• [DATASET CONTENT]
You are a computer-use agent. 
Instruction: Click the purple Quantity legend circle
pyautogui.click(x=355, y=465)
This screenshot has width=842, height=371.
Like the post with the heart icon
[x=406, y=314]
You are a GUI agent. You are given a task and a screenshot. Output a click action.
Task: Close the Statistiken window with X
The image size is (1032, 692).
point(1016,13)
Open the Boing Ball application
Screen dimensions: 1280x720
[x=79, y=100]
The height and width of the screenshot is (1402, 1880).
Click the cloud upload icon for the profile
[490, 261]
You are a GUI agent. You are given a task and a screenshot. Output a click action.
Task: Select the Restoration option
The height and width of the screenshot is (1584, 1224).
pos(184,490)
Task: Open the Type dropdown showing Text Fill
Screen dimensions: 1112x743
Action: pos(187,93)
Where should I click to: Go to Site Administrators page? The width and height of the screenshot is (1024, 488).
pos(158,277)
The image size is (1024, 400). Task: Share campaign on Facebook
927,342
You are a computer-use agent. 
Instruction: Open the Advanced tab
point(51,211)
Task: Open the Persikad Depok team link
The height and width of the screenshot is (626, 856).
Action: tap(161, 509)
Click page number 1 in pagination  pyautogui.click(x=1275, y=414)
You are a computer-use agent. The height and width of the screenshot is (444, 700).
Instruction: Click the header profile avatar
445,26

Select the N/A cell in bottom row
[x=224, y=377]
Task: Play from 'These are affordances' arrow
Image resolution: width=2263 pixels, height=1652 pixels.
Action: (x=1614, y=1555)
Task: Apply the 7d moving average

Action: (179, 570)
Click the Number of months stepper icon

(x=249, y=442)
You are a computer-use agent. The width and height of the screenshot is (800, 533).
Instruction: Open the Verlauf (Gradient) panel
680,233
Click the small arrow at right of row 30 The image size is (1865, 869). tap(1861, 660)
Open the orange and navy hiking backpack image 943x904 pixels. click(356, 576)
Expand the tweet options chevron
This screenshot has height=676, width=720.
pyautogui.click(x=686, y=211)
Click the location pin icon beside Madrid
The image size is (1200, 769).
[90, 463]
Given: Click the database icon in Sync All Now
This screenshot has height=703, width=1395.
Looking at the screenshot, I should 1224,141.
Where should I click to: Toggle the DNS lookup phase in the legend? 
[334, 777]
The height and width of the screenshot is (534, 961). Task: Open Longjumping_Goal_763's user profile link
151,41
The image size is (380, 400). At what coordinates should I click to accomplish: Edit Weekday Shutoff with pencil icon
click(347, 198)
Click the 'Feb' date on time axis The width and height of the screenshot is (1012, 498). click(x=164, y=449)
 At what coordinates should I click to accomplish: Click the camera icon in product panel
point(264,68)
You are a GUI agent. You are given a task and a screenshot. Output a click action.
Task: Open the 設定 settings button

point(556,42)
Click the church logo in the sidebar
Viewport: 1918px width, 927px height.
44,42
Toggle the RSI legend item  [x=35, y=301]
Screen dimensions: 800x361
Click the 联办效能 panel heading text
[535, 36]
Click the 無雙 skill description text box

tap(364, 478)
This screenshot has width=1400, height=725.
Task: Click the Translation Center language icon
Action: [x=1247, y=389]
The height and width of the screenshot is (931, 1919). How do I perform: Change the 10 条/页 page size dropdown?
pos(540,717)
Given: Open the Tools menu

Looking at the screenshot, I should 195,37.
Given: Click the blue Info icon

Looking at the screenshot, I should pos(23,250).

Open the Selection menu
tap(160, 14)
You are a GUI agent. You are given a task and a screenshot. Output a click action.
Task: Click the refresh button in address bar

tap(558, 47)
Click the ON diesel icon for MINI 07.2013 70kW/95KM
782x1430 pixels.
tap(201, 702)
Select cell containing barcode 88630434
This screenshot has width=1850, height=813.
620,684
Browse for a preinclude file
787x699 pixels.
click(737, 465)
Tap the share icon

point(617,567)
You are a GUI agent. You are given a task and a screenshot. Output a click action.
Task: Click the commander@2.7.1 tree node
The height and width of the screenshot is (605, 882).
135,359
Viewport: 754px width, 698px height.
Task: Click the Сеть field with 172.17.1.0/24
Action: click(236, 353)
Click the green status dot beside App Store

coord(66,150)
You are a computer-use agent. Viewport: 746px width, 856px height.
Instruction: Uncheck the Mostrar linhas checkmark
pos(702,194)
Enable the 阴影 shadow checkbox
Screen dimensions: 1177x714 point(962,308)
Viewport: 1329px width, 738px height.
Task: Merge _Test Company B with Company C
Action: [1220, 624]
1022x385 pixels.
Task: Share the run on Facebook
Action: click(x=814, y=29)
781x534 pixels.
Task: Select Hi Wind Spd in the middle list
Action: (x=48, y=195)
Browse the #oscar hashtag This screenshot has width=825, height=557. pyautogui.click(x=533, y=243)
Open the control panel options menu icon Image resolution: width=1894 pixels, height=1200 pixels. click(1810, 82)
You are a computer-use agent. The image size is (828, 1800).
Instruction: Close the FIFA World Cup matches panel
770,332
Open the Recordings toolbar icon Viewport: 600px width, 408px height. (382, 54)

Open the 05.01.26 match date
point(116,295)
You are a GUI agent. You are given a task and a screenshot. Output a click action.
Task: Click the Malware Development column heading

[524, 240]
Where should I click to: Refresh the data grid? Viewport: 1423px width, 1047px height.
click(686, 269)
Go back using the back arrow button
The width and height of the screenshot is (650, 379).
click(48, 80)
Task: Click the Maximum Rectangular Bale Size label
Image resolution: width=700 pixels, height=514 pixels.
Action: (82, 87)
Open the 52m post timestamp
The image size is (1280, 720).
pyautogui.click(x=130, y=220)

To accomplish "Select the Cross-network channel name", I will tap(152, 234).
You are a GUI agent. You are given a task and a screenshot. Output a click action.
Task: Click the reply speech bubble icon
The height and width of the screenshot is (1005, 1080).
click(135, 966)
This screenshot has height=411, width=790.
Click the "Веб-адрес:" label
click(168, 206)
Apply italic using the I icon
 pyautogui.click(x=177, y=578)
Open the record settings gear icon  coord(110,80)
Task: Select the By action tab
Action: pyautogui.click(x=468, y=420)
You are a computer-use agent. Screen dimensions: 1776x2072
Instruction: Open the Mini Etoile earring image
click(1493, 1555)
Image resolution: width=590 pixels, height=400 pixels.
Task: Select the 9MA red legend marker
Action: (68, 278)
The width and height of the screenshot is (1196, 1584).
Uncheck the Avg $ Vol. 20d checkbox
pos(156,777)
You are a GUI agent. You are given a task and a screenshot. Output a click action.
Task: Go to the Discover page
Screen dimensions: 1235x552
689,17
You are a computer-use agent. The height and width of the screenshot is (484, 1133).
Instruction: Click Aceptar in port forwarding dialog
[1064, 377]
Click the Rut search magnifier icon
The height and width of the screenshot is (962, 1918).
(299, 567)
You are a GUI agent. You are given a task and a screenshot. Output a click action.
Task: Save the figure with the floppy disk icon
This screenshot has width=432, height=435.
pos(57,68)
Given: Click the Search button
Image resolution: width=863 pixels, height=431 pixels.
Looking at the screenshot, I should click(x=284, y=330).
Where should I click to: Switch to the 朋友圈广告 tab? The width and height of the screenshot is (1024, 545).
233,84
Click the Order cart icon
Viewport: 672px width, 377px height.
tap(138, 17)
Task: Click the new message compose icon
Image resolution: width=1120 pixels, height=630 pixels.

• [THE TASK]
So that nothing is lost, write out each record exactly as it appears above.

• [ANSWER AREA]
You are a computer-use agent. 
Instruction: Click the purple Quantity legend circle
pyautogui.click(x=355, y=465)
This screenshot has width=842, height=371.
Like the post with the heart icon
[x=406, y=314]
You are a GUI agent. You are given a task and a screenshot. Output a click action.
Task: Close the Statistiken window with X
The image size is (1032, 692).
point(1016,13)
Open the Boing Ball application
Screen dimensions: 1280x720
[x=79, y=100]
The height and width of the screenshot is (1402, 1880).
Click the cloud upload icon for the profile
[490, 261]
You are a GUI agent. You are given a task and a screenshot. Output a click action.
Task: Select the Restoration option
The height and width of the screenshot is (1584, 1224).
pos(184,490)
Task: Open the Type dropdown showing Text Fill
Screen dimensions: 1112x743
Action: pos(187,93)
Where should I click to: Go to Site Administrators page? The width and height of the screenshot is (1024, 488).
pos(158,277)
The image size is (1024, 400). Task: Share campaign on Facebook
927,342
You are a computer-use agent. 
Instruction: Open the Advanced tab
point(51,211)
Task: Open the Persikad Depok team link
The height and width of the screenshot is (626, 856).
Action: tap(161, 509)
Click page number 1 in pagination  pyautogui.click(x=1275, y=414)
You are a computer-use agent. The height and width of the screenshot is (444, 700).
Instruction: Click the header profile avatar
445,26

Select the N/A cell in bottom row
[x=224, y=377]
Task: Play from 'These are affordances' arrow
Image resolution: width=2263 pixels, height=1652 pixels.
Action: (x=1614, y=1555)
Task: Apply the 7d moving average

Action: (179, 570)
Click the Number of months stepper icon

(x=249, y=442)
You are a computer-use agent. The width and height of the screenshot is (800, 533).
Instruction: Open the Verlauf (Gradient) panel
680,233
Click the small arrow at right of row 30 The image size is (1865, 869). tap(1861, 660)
Open the orange and navy hiking backpack image 943x904 pixels. click(356, 576)
Expand the tweet options chevron
This screenshot has height=676, width=720.
pyautogui.click(x=686, y=211)
Click the location pin icon beside Madrid
The image size is (1200, 769).
[90, 463]
Given: Click the database icon in Sync All Now
This screenshot has height=703, width=1395.
Looking at the screenshot, I should 1224,141.
Where should I click to: Toggle the DNS lookup phase in the legend? 
[334, 777]
The height and width of the screenshot is (534, 961). Task: Open Longjumping_Goal_763's user profile link
151,41
The image size is (380, 400). At what coordinates should I click to accomplish: Edit Weekday Shutoff with pencil icon
click(347, 198)
Click the 'Feb' date on time axis The width and height of the screenshot is (1012, 498). click(x=164, y=449)
 At what coordinates should I click to accomplish: Click the camera icon in product panel
point(264,68)
You are a GUI agent. You are given a task and a screenshot. Output a click action.
Task: Open the 設定 settings button

point(556,42)
Click the church logo in the sidebar
Viewport: 1918px width, 927px height.
44,42
Toggle the RSI legend item  [x=35, y=301]
Screen dimensions: 800x361
Click the 联办效能 panel heading text
[535, 36]
Click the 無雙 skill description text box

tap(364, 478)
This screenshot has width=1400, height=725.
Task: Click the Translation Center language icon
Action: [x=1247, y=389]
The height and width of the screenshot is (931, 1919). How do I perform: Change the 10 条/页 page size dropdown?
pos(540,717)
Given: Open the Tools menu

Looking at the screenshot, I should 195,37.
Given: Click the blue Info icon

Looking at the screenshot, I should pos(23,250).

Open the Selection menu
tap(160, 14)
You are a GUI agent. You are given a task and a screenshot. Output a click action.
Task: Click the refresh button in address bar

tap(558, 47)
Click the ON diesel icon for MINI 07.2013 70kW/95KM
782x1430 pixels.
tap(201, 702)
Select cell containing barcode 88630434
This screenshot has width=1850, height=813.
620,684
Browse for a preinclude file
787x699 pixels.
click(737, 465)
Tap the share icon

point(617,567)
You are a GUI agent. You are given a task and a screenshot. Output a click action.
Task: Click the commander@2.7.1 tree node
The height and width of the screenshot is (605, 882).
135,359
Viewport: 754px width, 698px height.
Task: Click the Сеть field with 172.17.1.0/24
Action: click(236, 353)
Click the green status dot beside App Store

coord(66,150)
You are a computer-use agent. Viewport: 746px width, 856px height.
Instruction: Uncheck the Mostrar linhas checkmark
pos(702,194)
Enable the 阴影 shadow checkbox
Screen dimensions: 1177x714 point(962,308)
Viewport: 1329px width, 738px height.
Task: Merge _Test Company B with Company C
Action: [1220, 624]
1022x385 pixels.
Task: Share the run on Facebook
Action: click(x=814, y=29)
781x534 pixels.
Task: Select Hi Wind Spd in the middle list
Action: (x=48, y=195)
Browse the #oscar hashtag This screenshot has width=825, height=557. pyautogui.click(x=533, y=243)
Open the control panel options menu icon Image resolution: width=1894 pixels, height=1200 pixels. click(1810, 82)
You are a computer-use agent. The image size is (828, 1800).
Instruction: Close the FIFA World Cup matches panel
770,332
Open the Recordings toolbar icon Viewport: 600px width, 408px height. (382, 54)

Open the 05.01.26 match date
point(116,295)
You are a GUI agent. You are given a task and a screenshot. Output a click action.
Task: Click the Malware Development column heading

[524, 240]
Where should I click to: Refresh the data grid? Viewport: 1423px width, 1047px height.
click(686, 269)
Go back using the back arrow button
The width and height of the screenshot is (650, 379).
click(48, 80)
Task: Click the Maximum Rectangular Bale Size label
Image resolution: width=700 pixels, height=514 pixels.
Action: (82, 87)
Open the 52m post timestamp
The image size is (1280, 720).
pyautogui.click(x=130, y=220)

To accomplish "Select the Cross-network channel name", I will tap(152, 234).
You are a GUI agent. You are given a task and a screenshot. Output a click action.
Task: Click the reply speech bubble icon
The height and width of the screenshot is (1005, 1080).
click(135, 966)
This screenshot has height=411, width=790.
Click the "Веб-адрес:" label
click(168, 206)
Apply italic using the I icon
 pyautogui.click(x=177, y=578)
Open the record settings gear icon  coord(110,80)
Task: Select the By action tab
Action: pyautogui.click(x=468, y=420)
You are a computer-use agent. Screen dimensions: 1776x2072
Instruction: Open the Mini Etoile earring image
click(1493, 1555)
Image resolution: width=590 pixels, height=400 pixels.
Task: Select the 9MA red legend marker
Action: (68, 278)
The width and height of the screenshot is (1196, 1584).
Uncheck the Avg $ Vol. 20d checkbox
pos(156,777)
You are a GUI agent. You are given a task and a screenshot. Output a click action.
Task: Go to the Discover page
Screen dimensions: 1235x552
689,17
You are a computer-use agent. The height and width of the screenshot is (484, 1133).
Instruction: Click Aceptar in port forwarding dialog
[1064, 377]
Click the Rut search magnifier icon
The height and width of the screenshot is (962, 1918).
(299, 567)
You are a GUI agent. You are given a task and a screenshot. Output a click action.
Task: Save the figure with the floppy disk icon
This screenshot has width=432, height=435.
pos(57,68)
Given: Click the Search button
Image resolution: width=863 pixels, height=431 pixels.
Looking at the screenshot, I should click(x=284, y=330).
Where should I click to: Switch to the 朋友圈广告 tab? The width and height of the screenshot is (1024, 545).
233,84
Click the Order cart icon
Viewport: 672px width, 377px height.
tap(138, 17)
Task: Click the new message compose icon
Image resolution: width=1120 pixels, height=630 pixels.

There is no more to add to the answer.